Resoluciones individuales
En la vida, es importante trazarse metas personales, elaborar un horizonte tentativo de realización.

Por Ronald Flores

Cada año nuevo se encara con distintas resoluciones. Hay resoluciones en los más variados órdenes de la vida. Las hay también realistas e imposibles, cuestiones modestas y otras megalomaniáticas, proposiciones de ayudar al prójimo que ni la Madre Teresa y otras severamente egoístas de sólo yo, sólo yo y punto. Las hay que uno mismo le gusta andar diciendo porque suena bonito proponerse todo eso aunque uno mismo sepa que es más seguro que uno nunca se ponga a hacer nada por lograrlo. Por eso también hay resoluciones que son públicas y otras que nos hacemos a nosotros mismos, en silencio, pero con firmeza. De este tipo de metas es de las que me gustaría escribir hoy.

En la vida, es importante trazarse metas personales, elaborar un horizonte tentativo de realización, llevar a cabo este ejercicio imaginativo de lo que a uno le gustaría alcanzar con esfuerzo y perseverancia. Por lo común se trata de situaciones que requerirán de nuestro máximo empeño y en las que somos vulnerables a fallar, a que no nos vaya tan bien pero que aún así son de suma importancia para uno mismo. Por esto, esta área exclusivamente individual generalmente no es enfrentada.

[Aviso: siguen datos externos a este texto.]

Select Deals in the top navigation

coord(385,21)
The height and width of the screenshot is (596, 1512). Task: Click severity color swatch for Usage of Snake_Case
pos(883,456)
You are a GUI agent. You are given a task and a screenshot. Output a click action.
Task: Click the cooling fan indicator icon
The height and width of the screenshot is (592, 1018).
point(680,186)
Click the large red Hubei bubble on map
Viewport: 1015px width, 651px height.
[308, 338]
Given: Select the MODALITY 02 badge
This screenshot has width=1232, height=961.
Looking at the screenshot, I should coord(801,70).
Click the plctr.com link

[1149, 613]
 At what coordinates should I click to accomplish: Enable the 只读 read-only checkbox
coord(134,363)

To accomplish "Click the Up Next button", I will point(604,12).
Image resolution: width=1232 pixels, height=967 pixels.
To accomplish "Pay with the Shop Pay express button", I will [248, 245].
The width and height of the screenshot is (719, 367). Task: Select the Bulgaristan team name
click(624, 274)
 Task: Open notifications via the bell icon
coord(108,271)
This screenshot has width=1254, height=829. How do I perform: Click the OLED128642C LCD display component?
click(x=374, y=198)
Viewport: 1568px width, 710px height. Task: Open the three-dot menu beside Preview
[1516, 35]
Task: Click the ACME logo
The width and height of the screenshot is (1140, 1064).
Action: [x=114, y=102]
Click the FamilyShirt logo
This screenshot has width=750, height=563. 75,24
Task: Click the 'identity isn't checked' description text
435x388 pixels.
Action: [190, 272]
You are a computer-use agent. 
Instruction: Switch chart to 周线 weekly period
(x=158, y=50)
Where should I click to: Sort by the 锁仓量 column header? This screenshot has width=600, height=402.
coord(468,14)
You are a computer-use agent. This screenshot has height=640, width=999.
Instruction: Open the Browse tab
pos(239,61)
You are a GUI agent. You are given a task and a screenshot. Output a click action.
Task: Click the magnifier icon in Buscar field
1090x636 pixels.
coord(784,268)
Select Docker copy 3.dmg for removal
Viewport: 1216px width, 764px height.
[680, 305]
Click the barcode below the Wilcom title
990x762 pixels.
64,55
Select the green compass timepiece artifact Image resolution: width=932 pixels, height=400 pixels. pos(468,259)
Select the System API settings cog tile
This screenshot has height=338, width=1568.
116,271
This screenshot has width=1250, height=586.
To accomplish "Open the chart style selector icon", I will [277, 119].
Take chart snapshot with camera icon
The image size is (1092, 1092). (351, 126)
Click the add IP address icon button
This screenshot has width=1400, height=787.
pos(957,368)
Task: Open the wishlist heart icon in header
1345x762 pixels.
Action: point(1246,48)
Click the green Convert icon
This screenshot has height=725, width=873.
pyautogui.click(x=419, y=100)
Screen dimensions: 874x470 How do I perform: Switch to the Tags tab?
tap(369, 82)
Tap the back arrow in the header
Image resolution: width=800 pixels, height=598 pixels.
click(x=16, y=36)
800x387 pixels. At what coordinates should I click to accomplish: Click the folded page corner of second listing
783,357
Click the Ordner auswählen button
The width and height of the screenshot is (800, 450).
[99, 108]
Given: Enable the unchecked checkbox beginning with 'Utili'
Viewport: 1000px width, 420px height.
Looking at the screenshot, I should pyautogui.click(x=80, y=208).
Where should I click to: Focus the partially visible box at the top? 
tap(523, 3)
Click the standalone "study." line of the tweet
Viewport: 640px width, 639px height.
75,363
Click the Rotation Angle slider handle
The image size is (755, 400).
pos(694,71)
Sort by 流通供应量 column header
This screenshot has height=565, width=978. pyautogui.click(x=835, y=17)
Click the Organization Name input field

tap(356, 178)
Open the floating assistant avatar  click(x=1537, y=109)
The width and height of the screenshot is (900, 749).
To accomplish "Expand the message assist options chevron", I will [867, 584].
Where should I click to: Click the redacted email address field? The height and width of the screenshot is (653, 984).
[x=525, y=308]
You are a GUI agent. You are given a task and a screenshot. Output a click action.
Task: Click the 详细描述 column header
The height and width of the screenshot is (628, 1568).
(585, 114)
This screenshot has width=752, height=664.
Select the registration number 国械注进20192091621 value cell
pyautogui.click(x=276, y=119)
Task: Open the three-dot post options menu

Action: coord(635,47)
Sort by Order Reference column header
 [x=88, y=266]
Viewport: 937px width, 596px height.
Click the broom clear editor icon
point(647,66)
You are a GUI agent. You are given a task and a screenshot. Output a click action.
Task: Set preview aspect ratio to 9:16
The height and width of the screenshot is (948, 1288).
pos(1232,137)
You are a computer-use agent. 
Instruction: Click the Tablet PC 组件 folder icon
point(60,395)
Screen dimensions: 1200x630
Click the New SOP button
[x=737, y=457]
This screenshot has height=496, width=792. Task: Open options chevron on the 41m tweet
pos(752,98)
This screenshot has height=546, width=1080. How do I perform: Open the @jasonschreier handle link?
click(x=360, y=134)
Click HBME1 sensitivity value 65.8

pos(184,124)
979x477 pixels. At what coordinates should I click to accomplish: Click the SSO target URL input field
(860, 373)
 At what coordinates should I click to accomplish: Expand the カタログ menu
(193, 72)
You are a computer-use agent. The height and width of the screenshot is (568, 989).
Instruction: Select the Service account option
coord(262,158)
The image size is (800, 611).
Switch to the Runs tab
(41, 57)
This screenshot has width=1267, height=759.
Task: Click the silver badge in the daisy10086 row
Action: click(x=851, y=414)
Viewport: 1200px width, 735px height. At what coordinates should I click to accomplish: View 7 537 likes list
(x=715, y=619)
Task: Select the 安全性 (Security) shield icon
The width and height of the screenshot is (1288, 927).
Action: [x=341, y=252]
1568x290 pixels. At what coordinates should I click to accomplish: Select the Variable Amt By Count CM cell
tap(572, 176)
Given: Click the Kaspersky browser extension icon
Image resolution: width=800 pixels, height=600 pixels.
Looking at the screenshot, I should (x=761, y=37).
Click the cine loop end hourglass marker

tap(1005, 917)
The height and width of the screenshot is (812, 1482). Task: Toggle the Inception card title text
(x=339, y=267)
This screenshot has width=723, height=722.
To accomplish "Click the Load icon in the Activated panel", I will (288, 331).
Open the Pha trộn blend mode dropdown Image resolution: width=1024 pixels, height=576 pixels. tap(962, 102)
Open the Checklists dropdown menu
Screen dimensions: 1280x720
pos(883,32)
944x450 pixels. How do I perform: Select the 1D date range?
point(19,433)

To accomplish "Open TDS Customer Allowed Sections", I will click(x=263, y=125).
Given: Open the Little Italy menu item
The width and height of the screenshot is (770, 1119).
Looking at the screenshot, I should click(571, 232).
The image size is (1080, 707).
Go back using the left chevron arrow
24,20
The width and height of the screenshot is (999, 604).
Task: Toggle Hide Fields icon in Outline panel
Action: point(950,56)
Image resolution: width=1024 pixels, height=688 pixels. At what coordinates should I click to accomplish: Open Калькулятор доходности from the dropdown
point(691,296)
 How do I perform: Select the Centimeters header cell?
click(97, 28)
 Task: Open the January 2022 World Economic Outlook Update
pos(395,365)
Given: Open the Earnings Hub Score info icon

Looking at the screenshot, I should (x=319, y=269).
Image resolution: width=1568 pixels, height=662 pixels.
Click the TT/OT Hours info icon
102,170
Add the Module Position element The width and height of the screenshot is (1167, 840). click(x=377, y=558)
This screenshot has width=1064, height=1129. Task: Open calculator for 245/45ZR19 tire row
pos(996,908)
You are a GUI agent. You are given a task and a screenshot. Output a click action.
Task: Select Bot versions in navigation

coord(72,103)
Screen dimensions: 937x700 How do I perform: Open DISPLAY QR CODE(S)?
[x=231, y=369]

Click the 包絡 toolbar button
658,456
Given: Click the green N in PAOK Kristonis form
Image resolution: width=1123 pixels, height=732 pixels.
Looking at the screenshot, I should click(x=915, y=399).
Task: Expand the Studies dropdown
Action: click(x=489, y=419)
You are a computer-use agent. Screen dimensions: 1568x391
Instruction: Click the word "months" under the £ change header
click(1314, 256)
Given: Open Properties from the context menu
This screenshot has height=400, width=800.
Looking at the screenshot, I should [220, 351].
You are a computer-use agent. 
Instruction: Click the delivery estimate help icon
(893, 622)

Hay cosas que nos cuesta aceptar acerca de nuestras personalidades, y mucho menos reconocerlo en público. Pero todos tenemos nuestros esqueletos en el sótano, cuestiones de las que no queremos hablarle a todo el mundo, actitudes o conductas que nos molestan incluso a nosotros mismos, o acciones que nos gustaría emprender pero que como nunca lo hemos hecho con anterioridad tenemos miedo a qué irán a decir de nosotros si de pronto comenzamos a llevarlas a cabo.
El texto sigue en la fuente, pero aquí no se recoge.